How to complete this task: Here is the task for the records below: repeat exactly the lines from the one with "Task: Set font size to 小 (small)" to the one with "Screen dimensions: 1100x782", both included, and nothing else.
--- Source material Enclosed Below ---
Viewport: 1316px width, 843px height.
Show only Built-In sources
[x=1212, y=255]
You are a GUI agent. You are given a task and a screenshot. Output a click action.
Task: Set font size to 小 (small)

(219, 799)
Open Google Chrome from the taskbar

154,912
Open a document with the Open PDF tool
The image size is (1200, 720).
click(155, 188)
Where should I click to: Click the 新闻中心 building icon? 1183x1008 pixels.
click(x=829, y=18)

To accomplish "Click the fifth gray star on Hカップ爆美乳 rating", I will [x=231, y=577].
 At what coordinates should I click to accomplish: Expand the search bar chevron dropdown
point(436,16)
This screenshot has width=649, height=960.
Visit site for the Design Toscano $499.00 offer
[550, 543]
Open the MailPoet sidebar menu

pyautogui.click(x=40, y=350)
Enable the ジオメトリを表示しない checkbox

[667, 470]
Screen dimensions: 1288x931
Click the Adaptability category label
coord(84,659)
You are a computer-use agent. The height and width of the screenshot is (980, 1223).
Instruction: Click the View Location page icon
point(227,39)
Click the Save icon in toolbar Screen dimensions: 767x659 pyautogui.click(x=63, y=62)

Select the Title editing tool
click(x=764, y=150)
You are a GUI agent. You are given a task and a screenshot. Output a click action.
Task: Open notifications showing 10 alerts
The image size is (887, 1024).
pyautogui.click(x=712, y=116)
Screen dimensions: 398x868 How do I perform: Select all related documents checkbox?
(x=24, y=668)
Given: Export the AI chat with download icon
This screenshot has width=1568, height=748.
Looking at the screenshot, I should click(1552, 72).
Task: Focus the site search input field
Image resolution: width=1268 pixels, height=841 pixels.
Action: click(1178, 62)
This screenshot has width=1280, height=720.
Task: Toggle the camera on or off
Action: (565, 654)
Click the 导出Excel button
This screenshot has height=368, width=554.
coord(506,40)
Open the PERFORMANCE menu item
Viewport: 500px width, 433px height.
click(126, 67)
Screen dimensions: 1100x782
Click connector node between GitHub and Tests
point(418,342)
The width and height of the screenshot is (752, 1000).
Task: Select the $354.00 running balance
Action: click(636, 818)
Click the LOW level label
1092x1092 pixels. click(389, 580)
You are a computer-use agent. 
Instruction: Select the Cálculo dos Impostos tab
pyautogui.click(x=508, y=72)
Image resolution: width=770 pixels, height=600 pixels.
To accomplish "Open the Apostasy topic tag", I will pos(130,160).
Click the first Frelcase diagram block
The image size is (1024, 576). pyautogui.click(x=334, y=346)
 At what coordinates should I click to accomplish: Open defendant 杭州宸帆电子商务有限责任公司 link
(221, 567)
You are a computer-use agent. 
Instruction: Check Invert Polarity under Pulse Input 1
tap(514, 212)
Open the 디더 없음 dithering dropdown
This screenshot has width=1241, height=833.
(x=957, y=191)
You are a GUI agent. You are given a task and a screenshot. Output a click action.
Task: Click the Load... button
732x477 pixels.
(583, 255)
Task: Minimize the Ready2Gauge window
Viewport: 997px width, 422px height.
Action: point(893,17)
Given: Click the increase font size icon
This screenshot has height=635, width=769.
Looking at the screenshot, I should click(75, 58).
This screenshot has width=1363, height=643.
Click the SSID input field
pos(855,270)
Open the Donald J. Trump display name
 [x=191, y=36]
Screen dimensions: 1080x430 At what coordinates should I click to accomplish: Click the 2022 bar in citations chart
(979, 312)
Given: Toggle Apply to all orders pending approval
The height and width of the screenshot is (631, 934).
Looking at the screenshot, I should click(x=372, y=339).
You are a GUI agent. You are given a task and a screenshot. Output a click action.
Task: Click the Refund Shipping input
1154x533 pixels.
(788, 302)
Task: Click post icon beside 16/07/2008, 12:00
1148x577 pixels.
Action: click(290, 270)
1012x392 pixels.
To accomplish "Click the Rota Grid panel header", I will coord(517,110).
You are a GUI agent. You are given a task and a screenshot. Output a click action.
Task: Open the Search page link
--- End of Enclosed Source material ---
Solution to this problem:
Task: Set font size to 小 (small)

(219, 799)
Open Google Chrome from the taskbar

154,912
Open a document with the Open PDF tool
The image size is (1200, 720).
click(155, 188)
Where should I click to: Click the 新闻中心 building icon? 1183x1008 pixels.
click(x=829, y=18)

To accomplish "Click the fifth gray star on Hカップ爆美乳 rating", I will [x=231, y=577].
 At what coordinates should I click to accomplish: Expand the search bar chevron dropdown
point(436,16)
This screenshot has width=649, height=960.
Visit site for the Design Toscano $499.00 offer
[550, 543]
Open the MailPoet sidebar menu

pyautogui.click(x=40, y=350)
Enable the ジオメトリを表示しない checkbox

[667, 470]
Screen dimensions: 1288x931
Click the Adaptability category label
coord(84,659)
You are a computer-use agent. The height and width of the screenshot is (980, 1223).
Instruction: Click the View Location page icon
point(227,39)
Click the Save icon in toolbar Screen dimensions: 767x659 pyautogui.click(x=63, y=62)

Select the Title editing tool
click(x=764, y=150)
You are a GUI agent. You are given a task and a screenshot. Output a click action.
Task: Open notifications showing 10 alerts
The image size is (887, 1024).
pyautogui.click(x=712, y=116)
Screen dimensions: 398x868 How do I perform: Select all related documents checkbox?
(x=24, y=668)
Given: Export the AI chat with download icon
This screenshot has width=1568, height=748.
Looking at the screenshot, I should click(1552, 72).
Task: Focus the site search input field
Image resolution: width=1268 pixels, height=841 pixels.
Action: click(1178, 62)
This screenshot has width=1280, height=720.
Task: Toggle the camera on or off
Action: (565, 654)
Click the 导出Excel button
This screenshot has height=368, width=554.
coord(506,40)
Open the PERFORMANCE menu item
Viewport: 500px width, 433px height.
click(126, 67)
Screen dimensions: 1100x782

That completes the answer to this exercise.